August looked down at her, and a warm smile crossed his lips. He noticed it when her eyes briefly flickered to his lips, and he dipped his head, wanting nothing more than to kiss her in that moment, despite knowing how wrong it was. She caught on, and he sensed her moving to meet him. Apparently she didn't care either.
"Lissa, are you ready?" came a voice from behind them. August cursed silently as David came up behind them. He noticed that her cheeks had turned the same shade of red as his tie as she jerked away from him. To distract himself from what had just happened, he reached out to affectionately pat his best friend on the shoulder.

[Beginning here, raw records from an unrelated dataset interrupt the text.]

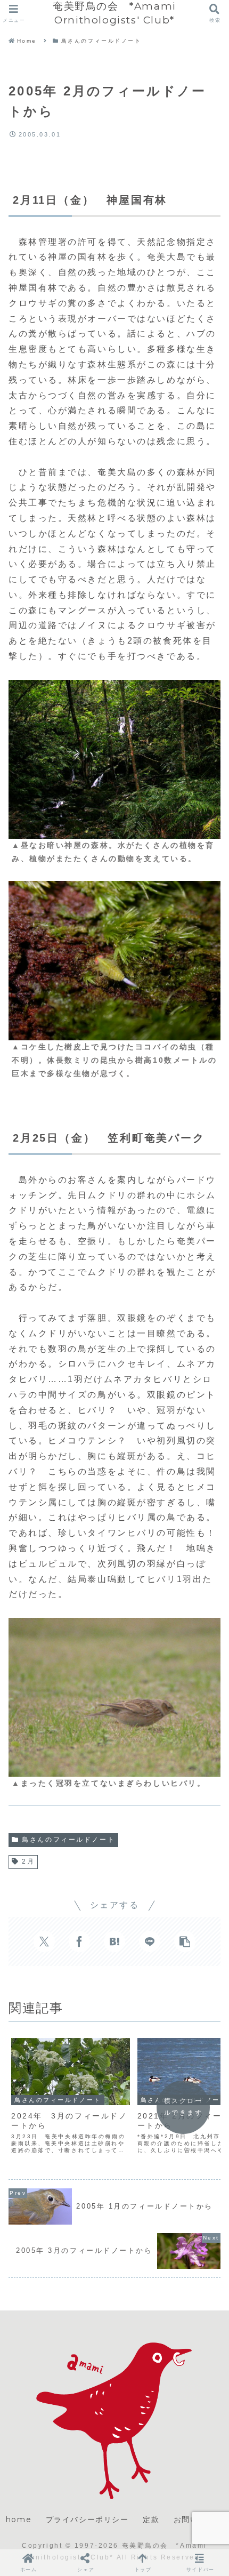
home (18, 2519)
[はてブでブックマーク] (114, 1941)
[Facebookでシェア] (79, 1941)
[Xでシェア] (44, 1941)
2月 (28, 1861)
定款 (151, 2519)
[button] (184, 1941)
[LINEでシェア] (149, 1941)
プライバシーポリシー (87, 2519)
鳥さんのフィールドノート (68, 1839)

The three of them chatted for a moment, David and August gushing over science while August avoided Lissa's gaze, afraid of what he might see in her eyes. There was a guilt in his own, from even thinking of betraying his closest friend like that. All he could do as he hugged them both goodnight was be grateful David had interrupted when he did.
"Merry Christmas, boss," Lissa said apologetically as she took David's hand into her own and walked away from him.
August grabbed his coat and left immediately after. No matter how many times he told himself it was for the best, he never quite believed it. He couldn't take his mind off of Lissa or that look in her eyes as she had leaned to kiss him. With each sip of wine he took, sitting on the cold floor of his wine cellar, he hoped her face would become fuzzier. Instead, it became more vivid, and this infuriated him. The only answer to his problem was to drink more wine. Eventually it would do what he wanted it to.
When midnight came, and the world hadn't ended, August was almost disappointed.